Дня три спустя она получила известие, что муж ее сестры скончался, и, взяв меня с собою, отправилась к ней в деревню. Матушка располагала провесть у ней месяц, но осталась до поздней осени — и мы только в конце сентября вернулись в нашу деревню.
XVI
Первое известие, которым встретил меня мой камердинер Прокофий (он же считался господским егерем), было то, что вальдшнепов налетело видимо-невидимо и что особенно в березовой роще возле Еськова (харловского имения) они так и кишат. До обеда оставалось еще часа три; я тотчас схватил ружье, ягдташ и вместе с Прокофием и легавой собакой побежал в Еськовскую рощу. Вальдшнепов в ней мы нашли действительно много — и, выпустивши около тридцати зарядов, убили штук пять. Спеша с добычей домой, я увидел возле дороги пахавшего мужика. Лошадь его остановилась, и он, слезливо и злобно ругаясь, нещадно дергал веревочной вожжою ее набок загнутую голову. Я вгляделся в несчастную клячу, у которой ребра чуть не прорывались наружу и облитые потом бока судорожно и неровно вздымались, как худые кузнечные меха, — и тотчас признал в ней старую чахлую кобылу со шрамом на плече, столько лет служившую Мартыну Петровичу.
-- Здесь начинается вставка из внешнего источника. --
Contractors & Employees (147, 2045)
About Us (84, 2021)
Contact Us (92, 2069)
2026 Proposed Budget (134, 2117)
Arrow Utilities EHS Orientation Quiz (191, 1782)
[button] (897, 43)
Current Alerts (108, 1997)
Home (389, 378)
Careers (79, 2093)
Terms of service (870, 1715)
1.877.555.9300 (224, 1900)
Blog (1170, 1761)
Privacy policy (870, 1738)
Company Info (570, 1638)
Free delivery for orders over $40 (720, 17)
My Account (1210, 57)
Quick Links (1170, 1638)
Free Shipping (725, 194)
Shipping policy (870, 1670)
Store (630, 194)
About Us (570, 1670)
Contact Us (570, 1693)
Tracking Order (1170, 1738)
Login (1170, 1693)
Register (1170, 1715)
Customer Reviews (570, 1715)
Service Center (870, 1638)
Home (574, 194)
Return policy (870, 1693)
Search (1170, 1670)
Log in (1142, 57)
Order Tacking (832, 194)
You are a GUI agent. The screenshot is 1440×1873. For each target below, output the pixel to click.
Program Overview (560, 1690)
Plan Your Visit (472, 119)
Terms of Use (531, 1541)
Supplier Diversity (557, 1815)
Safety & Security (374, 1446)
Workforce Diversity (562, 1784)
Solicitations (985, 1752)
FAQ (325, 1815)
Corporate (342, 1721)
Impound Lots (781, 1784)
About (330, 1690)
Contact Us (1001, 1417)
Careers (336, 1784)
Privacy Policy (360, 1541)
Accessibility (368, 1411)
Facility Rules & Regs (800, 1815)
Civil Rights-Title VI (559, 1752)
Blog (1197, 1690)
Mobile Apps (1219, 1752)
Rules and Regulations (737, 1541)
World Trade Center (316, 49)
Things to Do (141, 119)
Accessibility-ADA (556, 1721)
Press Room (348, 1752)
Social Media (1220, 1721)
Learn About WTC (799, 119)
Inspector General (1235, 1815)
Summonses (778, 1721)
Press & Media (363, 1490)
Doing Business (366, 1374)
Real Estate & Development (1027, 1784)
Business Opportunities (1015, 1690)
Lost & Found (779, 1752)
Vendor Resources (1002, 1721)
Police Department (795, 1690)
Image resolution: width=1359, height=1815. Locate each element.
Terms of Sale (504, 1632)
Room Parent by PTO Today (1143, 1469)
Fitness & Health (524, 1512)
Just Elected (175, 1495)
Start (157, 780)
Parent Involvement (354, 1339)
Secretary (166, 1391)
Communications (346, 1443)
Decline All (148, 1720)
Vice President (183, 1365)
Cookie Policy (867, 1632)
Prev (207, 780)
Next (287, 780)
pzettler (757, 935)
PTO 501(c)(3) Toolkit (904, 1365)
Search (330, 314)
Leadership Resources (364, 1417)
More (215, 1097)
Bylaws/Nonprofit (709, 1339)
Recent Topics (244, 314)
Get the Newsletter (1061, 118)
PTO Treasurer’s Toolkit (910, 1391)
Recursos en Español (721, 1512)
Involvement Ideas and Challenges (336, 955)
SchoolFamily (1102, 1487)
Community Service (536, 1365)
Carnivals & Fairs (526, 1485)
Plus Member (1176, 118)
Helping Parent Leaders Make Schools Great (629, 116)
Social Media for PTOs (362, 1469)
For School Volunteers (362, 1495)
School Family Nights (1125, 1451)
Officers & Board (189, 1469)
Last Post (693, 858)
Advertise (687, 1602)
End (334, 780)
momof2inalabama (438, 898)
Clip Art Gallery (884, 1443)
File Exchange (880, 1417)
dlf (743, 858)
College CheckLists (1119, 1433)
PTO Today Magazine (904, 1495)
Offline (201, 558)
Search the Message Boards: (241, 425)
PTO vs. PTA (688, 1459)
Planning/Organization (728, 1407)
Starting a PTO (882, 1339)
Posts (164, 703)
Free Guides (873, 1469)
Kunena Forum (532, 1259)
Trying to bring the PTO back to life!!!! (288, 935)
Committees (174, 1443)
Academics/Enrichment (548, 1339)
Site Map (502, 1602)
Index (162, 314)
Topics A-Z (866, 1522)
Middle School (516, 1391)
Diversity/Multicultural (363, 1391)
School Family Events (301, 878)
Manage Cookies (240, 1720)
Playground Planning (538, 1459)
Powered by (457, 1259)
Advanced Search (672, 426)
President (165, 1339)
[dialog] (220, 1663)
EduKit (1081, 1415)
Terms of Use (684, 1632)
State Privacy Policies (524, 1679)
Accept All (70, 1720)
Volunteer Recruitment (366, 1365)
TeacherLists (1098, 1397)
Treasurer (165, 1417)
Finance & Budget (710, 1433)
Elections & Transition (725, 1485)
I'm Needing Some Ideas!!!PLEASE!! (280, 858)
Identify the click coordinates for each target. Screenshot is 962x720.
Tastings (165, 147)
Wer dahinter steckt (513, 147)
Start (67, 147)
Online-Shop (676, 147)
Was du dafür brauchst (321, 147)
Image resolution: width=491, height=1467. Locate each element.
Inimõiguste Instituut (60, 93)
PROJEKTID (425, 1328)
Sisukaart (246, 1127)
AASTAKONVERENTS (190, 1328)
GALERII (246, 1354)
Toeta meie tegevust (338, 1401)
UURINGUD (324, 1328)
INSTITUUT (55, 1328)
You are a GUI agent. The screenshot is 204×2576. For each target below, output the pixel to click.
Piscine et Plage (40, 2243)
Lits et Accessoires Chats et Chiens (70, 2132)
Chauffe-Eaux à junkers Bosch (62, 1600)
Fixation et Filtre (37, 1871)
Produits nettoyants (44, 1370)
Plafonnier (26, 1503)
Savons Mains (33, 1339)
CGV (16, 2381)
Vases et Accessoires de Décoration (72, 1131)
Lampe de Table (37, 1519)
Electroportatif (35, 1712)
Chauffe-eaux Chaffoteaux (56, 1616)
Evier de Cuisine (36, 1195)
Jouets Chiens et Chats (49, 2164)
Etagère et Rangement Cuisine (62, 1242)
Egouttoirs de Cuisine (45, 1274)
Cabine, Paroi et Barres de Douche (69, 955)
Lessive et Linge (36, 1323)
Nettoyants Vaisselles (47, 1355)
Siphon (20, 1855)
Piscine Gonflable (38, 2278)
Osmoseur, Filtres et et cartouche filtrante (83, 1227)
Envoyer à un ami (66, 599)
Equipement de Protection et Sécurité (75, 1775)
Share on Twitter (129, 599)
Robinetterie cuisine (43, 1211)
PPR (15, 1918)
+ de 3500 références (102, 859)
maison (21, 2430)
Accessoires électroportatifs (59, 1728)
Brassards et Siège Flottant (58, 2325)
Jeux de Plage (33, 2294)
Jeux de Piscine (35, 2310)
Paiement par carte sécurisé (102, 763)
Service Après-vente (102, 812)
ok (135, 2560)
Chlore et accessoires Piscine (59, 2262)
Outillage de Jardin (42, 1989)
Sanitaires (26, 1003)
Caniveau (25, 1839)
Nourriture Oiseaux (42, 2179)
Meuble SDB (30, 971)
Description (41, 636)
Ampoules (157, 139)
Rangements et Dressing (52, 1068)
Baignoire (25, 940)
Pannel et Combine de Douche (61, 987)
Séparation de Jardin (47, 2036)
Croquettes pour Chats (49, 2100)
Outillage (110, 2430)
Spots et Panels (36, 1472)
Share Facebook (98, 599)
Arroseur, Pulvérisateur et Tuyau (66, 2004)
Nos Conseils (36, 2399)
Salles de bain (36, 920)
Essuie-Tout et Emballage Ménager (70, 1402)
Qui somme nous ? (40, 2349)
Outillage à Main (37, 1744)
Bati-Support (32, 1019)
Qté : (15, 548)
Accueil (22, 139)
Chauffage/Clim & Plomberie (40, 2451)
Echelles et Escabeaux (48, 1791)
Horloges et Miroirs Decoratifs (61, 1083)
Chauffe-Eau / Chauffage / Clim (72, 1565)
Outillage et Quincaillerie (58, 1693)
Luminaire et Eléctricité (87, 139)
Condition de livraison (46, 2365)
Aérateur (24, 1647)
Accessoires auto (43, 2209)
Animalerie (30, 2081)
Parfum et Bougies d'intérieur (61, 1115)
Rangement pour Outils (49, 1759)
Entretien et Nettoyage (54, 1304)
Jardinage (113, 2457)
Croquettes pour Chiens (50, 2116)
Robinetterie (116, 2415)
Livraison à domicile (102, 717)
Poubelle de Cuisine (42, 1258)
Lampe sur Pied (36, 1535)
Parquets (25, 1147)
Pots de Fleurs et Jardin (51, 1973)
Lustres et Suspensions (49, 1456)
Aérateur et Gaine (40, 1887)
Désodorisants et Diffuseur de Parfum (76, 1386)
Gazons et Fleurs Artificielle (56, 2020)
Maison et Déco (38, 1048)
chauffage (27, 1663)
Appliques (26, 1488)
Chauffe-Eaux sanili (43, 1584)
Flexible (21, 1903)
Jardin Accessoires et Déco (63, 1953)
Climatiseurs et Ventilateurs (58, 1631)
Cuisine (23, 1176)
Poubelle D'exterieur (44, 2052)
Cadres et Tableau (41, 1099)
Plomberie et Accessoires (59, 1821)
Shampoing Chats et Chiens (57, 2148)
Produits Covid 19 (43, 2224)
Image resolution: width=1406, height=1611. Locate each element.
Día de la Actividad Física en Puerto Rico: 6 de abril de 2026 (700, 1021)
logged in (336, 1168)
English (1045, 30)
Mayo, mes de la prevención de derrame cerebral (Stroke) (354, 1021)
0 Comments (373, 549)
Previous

— Господин Харлов жив? — спросил я Прокофия. Охота нас обоих так «всецело» поглотила, что мы до того мгновенья ни о чем другом не разговаривали.
— Жив-с. А что-с?
— Да ведь это его лошадь? Разве он продал ее?
— Лошадь точно ихняя-с; только продавать они ее не продавали; а взяли ее у них — да тому мужичку и отдали.
— Как так взяли? И он согласился?
— Согласия ихнего не спрашивали-с. Тут без вас порядки пошли, — промолвил с легкой усмешкой Прокофий в ответ на мой удивленный взгляд, — беда! Боже ты мой! Теперь у них Слёткин господин всем орудует.
— А Мартын Петрович?
— А Мартын Петрович самым, как есть последним человеком стал. На сухояденье сидит — чего больше? Порешили его совсем. Того и смотри, со двора сгонят.
Мысль, что можно такого великана согнать, никак не укладывалась мне в голову.
— А Житков-то чего смотрит? — спросил я наконец. — Ведь он женился на второй дочери?
— Женился? — повторил Прокофий и на этот раз усмехнулся во весь рот. — Его и в дом-то не пускают. Не надо, мол; поверни, мол, оглобли назад. Сказанное дело: Слёткин всем заправляет.
— А невеста-то что?
— Евлампия-то Мартыновна? Эх, барин, сказал бы я вам… да млады вы суть — вот что. Дела тут подошли такие, что и… и… и! Э! да Дианка-то, кажись, стоит!
Действительно, собака моя остановилась как вкопанная перед широким дубовым кустом, которым заканчивался узкий овраг, выползавший на дорогу. Мы с Прокофием подбежали к собаке: из куста поднялся вальдшнеп. Мы оба выстрелили по нем и промахнулись; вальдшнеп переместился; мы отправились за ним.
Суп уже был на столе, когда я вернулся. Матушка побранила меня. «Что это? — сказала она с неудовольствием, — в первый же день — да к обеду ждать себя заставил». Я поднес ей убитых вальдшнепов: она и не посмотрела на них.